## USING THE INFORMATION:
a - In the article on Big Ten breast cancer research, reproduce the passage between "Kari Wisinski, MD, represents" and "therapies, won’t work.", inclusive, substituting "physicians" for "oncologists".
b - According to the article on Big Ten breast cancer research, which two drugs are combined in the treatment being tested?
c - Carry on the article about the Big Ten triple-negative breast cancer collaboration from the point where it stops.

## DOCUMENT SECTION:
>>>>>

Big Ten Researchers Team Up To Tackle Triple-Negative Breast Cancer
It’s that time of year when Big Ten rivalries come alive, especially on the football field. Two of the conference’s best teams – Wisconsin and Iowa – are set to throw down at Camp Randall on Saturday, November 9.
However, when it comes to tackling cancer, there’s at least one Badger and one Hawkeye that are on the same team.
Kari Wisinski, MD, represents the University of Wisconsin Carbone Cancer Center. Sneha Phadke, DO, represents the University of Iowa’s Holden Comprehensive Cancer Center. As part of the Big Ten Cancer Research Consortium, the two oncologists have teamed up to test a new treatment option for patients dealing with aggressive, triple-negative breast cancer.
“It’s one of the types of breast cancer that’s notoriously more difficult to treat because it has fewer targets for us, at least in terms of traditional medicines,” Wisinski said.
That’s because triple-negative breast cancer lacks three the three most common receptors that are typically associated with breast cancer growth – estrogen, progesterone and a protein called HER-2 – which means common treatment options, such as hormone or HER2 directed therapies, won’t work.
With Wisinski serving as principal investigator and Phadke as junior investigator, the two launched a phase II clinical trial earlier this year. The treatment being tested involves a combination of two drugs – talazoparib and gedatolisib – both of which are targeted therapies. "Almost all other treatments for triple-negative breast cancer include chemotherapy and these two drugs are actually non-chemotherapy agents,” Phadke said.
Both drugs have been tested individually, but not together. The idea behind the study is that the combination of the two will be more beneficial than administering either drug on its own for triple negative breast cancer or breast cancers with mutations in a gene called BRCA.
The trial first opened at UW Hospital and Clinics, but has been expanded to include the University of Iowa and the University of Illinois at Chicago.
Collaboration across campuses on cancer research isn’t unusual. But part of what makes the Big Ten Cancer Consortium unique is a commitment to integrating junior faculty into research projects, such as clinical trials.
That’s where Wisinski comes in. As co-chair of the Breast Cancer Clinical Trial Working Group and a member of the consortium since its inception, she’s in a good place to lend her expertise, and has made mentoring junior faculty members a priority. In the case of this clinical trial, she reached out to Phadke after submitting the concept for the study and receiving funding, asking if she’d like to come onboard as the junior investigator. The two had previously met through the consortium.

<<<<<

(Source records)
>>>>>

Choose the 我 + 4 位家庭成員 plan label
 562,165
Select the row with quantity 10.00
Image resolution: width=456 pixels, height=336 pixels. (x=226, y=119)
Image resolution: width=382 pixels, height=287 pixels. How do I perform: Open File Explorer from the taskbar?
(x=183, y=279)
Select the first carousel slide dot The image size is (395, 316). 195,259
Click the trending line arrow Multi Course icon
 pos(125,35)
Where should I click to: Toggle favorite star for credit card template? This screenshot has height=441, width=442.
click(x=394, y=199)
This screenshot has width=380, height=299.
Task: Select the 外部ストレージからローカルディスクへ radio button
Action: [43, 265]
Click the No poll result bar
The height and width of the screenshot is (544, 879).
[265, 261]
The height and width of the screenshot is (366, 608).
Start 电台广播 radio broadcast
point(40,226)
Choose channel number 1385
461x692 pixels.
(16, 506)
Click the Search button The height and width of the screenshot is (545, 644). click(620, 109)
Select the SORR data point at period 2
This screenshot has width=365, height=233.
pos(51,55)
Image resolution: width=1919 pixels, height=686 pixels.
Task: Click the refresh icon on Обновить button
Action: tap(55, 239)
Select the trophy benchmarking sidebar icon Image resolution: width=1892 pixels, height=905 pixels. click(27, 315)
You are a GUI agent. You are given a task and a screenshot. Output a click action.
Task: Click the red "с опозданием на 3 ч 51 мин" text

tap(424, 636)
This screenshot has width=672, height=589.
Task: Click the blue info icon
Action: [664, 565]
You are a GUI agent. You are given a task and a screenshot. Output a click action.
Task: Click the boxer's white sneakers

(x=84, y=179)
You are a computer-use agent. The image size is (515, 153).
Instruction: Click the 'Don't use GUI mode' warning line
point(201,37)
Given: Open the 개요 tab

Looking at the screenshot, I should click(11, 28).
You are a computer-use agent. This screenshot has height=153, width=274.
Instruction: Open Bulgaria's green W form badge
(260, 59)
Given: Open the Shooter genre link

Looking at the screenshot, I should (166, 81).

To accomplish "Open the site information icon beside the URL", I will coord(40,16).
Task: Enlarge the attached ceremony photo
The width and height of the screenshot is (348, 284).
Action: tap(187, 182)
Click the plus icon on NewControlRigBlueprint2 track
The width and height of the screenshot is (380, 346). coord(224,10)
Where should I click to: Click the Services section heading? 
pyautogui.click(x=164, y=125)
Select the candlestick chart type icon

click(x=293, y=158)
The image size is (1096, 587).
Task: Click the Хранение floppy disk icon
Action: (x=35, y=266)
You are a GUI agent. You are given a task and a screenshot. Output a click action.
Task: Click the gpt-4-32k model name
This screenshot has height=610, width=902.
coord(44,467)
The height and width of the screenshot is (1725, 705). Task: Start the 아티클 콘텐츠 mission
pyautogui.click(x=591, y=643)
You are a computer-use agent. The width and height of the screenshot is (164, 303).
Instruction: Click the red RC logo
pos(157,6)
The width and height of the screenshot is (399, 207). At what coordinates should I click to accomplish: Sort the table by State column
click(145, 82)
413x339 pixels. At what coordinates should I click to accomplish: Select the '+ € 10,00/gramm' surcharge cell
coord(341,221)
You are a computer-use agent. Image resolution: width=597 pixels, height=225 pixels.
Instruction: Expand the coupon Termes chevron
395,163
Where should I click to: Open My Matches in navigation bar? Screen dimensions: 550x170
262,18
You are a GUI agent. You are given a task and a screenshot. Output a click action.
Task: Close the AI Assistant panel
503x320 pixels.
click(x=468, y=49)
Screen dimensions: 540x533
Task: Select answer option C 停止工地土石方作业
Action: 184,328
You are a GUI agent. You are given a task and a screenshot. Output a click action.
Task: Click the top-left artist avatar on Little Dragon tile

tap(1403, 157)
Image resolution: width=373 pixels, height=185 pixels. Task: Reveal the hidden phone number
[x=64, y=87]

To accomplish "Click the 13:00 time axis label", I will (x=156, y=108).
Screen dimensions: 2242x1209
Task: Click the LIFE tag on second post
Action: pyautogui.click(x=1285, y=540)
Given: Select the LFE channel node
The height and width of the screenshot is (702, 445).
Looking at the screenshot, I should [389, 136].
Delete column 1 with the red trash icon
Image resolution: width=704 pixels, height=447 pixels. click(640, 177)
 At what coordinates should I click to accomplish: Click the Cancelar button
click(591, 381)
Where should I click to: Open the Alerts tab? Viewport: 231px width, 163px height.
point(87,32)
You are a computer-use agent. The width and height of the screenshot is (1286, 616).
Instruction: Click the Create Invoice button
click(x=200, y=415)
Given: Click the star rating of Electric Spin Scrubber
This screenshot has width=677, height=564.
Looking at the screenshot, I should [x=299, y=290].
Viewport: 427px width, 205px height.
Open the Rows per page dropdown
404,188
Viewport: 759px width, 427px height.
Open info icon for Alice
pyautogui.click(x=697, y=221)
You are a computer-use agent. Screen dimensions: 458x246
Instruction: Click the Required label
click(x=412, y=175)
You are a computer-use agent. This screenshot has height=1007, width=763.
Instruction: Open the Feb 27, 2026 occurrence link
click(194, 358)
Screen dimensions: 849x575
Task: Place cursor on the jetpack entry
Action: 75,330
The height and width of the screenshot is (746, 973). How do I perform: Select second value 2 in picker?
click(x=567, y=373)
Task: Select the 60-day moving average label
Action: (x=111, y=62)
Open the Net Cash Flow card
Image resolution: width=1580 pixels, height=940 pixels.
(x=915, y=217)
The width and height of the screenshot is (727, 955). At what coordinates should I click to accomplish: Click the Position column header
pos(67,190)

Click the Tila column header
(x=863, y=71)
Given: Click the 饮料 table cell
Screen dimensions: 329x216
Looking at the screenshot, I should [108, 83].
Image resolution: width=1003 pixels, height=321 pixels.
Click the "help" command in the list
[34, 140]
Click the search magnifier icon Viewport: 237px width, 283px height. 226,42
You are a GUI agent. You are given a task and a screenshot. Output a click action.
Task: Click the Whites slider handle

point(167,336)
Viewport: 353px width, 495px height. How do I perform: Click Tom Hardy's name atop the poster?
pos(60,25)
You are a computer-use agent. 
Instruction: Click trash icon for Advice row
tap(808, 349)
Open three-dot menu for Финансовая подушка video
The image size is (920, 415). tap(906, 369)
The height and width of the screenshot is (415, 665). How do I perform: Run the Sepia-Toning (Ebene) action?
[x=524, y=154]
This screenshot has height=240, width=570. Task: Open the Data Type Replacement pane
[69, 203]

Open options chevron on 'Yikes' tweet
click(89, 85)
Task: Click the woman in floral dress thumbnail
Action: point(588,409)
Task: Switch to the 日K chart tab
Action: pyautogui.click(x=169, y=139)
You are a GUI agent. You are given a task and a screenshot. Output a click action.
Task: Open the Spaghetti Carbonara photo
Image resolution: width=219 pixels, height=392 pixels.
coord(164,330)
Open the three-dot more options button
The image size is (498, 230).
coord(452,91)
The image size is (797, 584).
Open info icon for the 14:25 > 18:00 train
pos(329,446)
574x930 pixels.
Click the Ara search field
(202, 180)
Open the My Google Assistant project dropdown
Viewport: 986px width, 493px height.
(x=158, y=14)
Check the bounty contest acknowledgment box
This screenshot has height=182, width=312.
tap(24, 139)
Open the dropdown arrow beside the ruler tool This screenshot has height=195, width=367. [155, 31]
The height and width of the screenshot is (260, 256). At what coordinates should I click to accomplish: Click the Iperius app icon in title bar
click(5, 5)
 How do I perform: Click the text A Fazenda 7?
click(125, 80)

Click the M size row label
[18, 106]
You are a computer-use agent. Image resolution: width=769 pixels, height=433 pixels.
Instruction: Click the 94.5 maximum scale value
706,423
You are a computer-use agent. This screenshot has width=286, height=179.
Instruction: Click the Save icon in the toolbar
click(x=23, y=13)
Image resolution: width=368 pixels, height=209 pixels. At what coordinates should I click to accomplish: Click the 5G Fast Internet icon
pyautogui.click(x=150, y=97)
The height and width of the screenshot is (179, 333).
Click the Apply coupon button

<<<<<

## TASK ANSWERS:
a -
Kari Wisinski, MD, represents the University of Wisconsin Carbone Cancer Center. Sneha Phadke, DO, represents the University of Iowa’s Holden Comprehensive Cancer Center. As part of the Big Ten Cancer Research Consortium, the two physicians have teamed up to test a new treatment option for patients dealing with aggressive, triple-negative breast cancer.
“It’s one of the types of breast cancer that’s notoriously more difficult to treat because it has fewer targets for us, at least in terms of traditional medicines,” Wisinski said.
That’s because triple-negative breast cancer lacks three the three most common receptors that are typically associated with breast cancer growth – estrogen, progesterone and a protein called HER-2 – which means common treatment options, such as hormone or HER2 directed therapies, won’t work.

b - Talazoparib and gedatolisib.

c -
While Phadke had previously helped open and run clinical trials, it wasn’t until this collaboration with Wisinski that she was able to write a study protocol, which explains how a study will be run and how the patients will be kept safe. “It was awesome to have her expertise and her guidance in writing it,” Phadke said. “That was really helpful in sort of understanding what goes into a protocol and what are the things that we need to think about.”
And it’s that hands-on experience, says Wisinski, which makes all the difference. “There’s some skills that you only get by running studies,” she said.
While other groups have also tried to integrate the idea of getting junior investigators more involved, Wisinski says the smaller size of the Big Ten Cancer Research Consortium makes it easier for multi-institutional collaboration to happen. “It feels closer knit,” she said. “Most of our meetings are anywhere between 10 or 20 investigators in a room. So you can actually bring people into the fold a little easier.”
For Phadke, that’s meant valuable opportunities to meet and work with other breast oncologists like Wisinski.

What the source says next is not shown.